1958 gewann Claudio Abbado den Kussewitzky-Preis für Dirigenten in Tanglewood, 1963 den ersten Preis beim nach Dimitri Mitropoulos benannten Mitropoulos-Wettbewerb in New York, der mit einer fünfmonatigen Assistenzzeit bei Leonard Bernstein verbunden war. 1984 erhielt er das Großkreuz des Verdienstordens der Italienischen Republik. 1994 erhielt Abbado den Ernst von Siemens Musikpreis, den Ehrenring der Stadt Wien sowie das Große Goldene Ehrenzeichen für Verdienste um die Republik Österreich, 2001 den Würth-Preis der Jeunesses Musicales Deutschland. 2002 wurde er vom damaligen Bundespräsidenten Johannes Rau mit dem Großen Verdienstkreuz mit Sterndes Bundesverdienstkreuzes ausgezeichnet. 2002 bekam Abbado den Deutschen Kritikerpreis, 2003 den Praemium Imperiale, 2004 den Kythera-Preis und 2008 den Wolf-Preis. Seit 2005 war Abbado Ehrenbürger der Stadt Luzern. 2013 wurde sein Buch „Meine Welt der Musik“ als Wissenschaftsbuch des Jahres ausgezeichnet. Am 30. August 2013 wurde Claudio Abbado vom Staatspräsidenten Giorgio Napolitano zum Senator auf Lebenszeit ernannt.

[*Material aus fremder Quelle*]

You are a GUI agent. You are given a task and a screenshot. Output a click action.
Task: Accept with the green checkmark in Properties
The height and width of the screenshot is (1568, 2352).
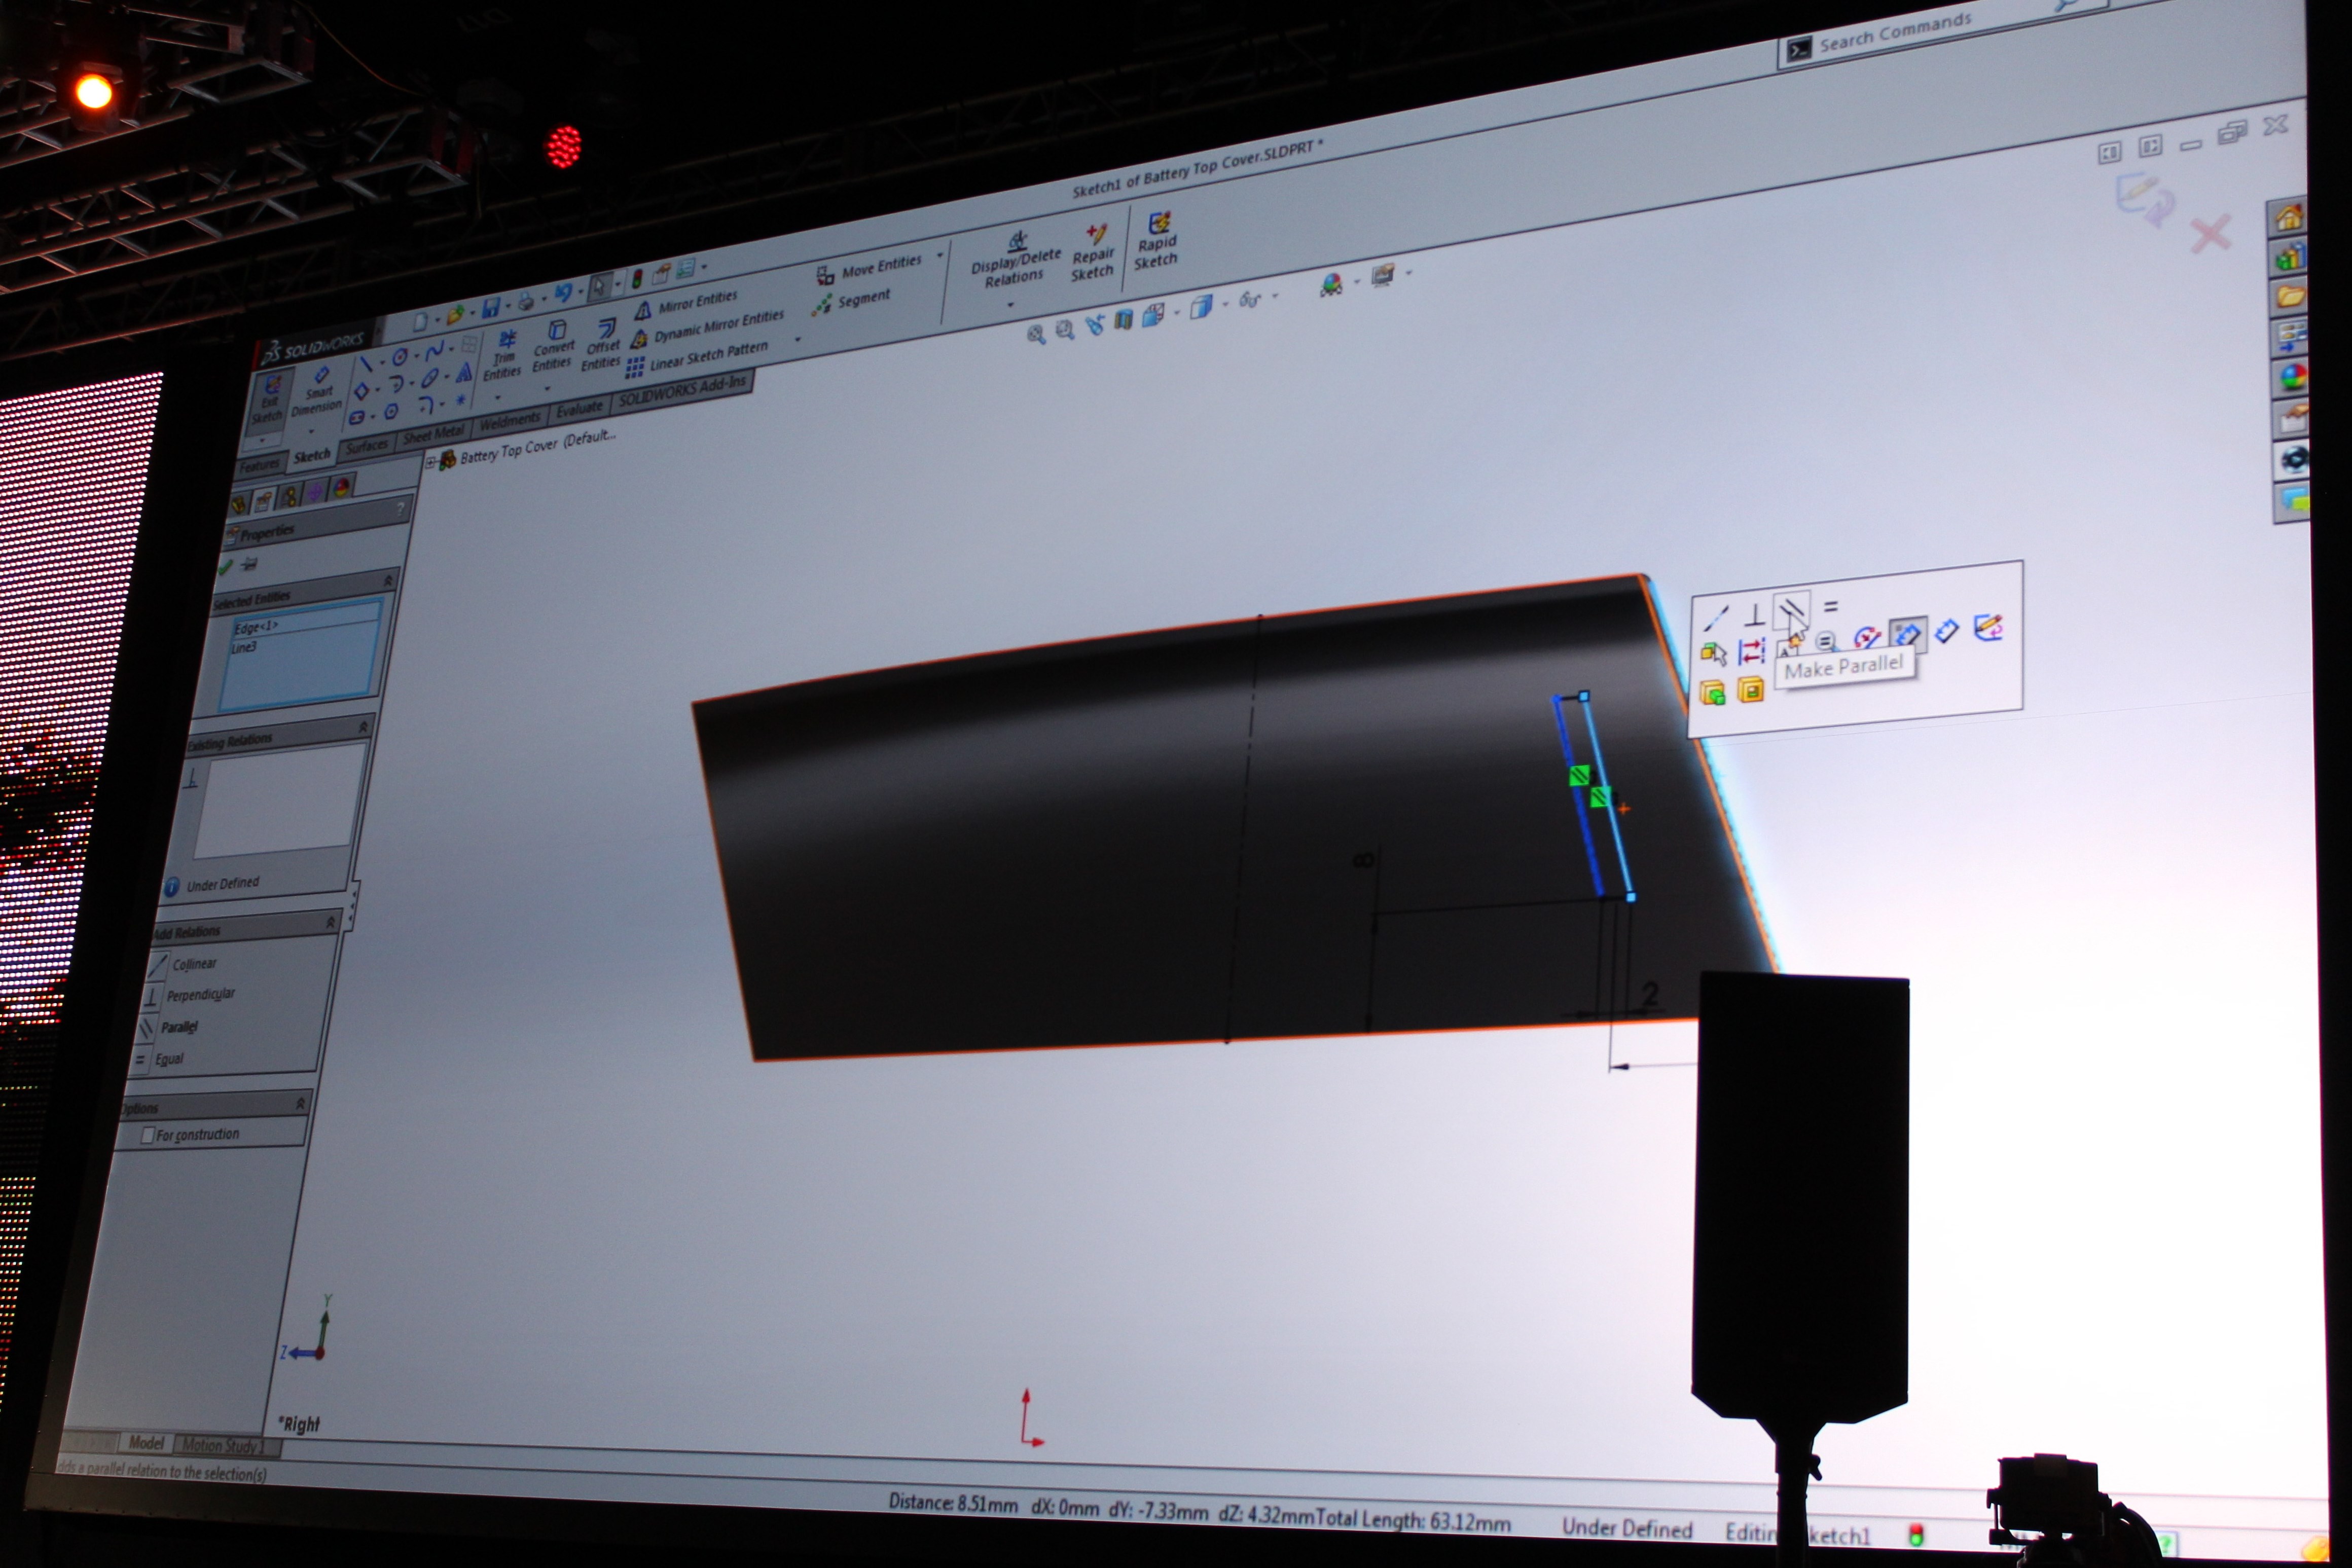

Von Abbado sind CDs mit Werken von nahezu jedem namhaften Komponisten erschienen. Er dirigierte auch die Werke zahlreicher Gegenwarts-Komponisten wie Pierre Boulez, Karlheinz Stockhausen, György Ligeti, György Kurtág, Wolfgang Rihm und Beat Furrer. 1965 führt er an der Scala die Oper Atomtod von Giacomo Manzoni auf. Trotzdem gibt es Komponisten, die auffallend oft vertreten sind: Gustav Mahler, Claude Debussy, Franz Schubert und auch Wolfgang Amadeus Mozart. Besonders in letzter Zeit fiel eine Rückkehr zu seinen „Favoriten“ auf. So dirigierte er 2009 die Berliner Philharmoniker mit einem Programm bestehend aus Schubert, Mahler und Debussy; im Mai 2010 bestand das Programm an derselben Stelle aus Schubert, Schönberg und Brahms.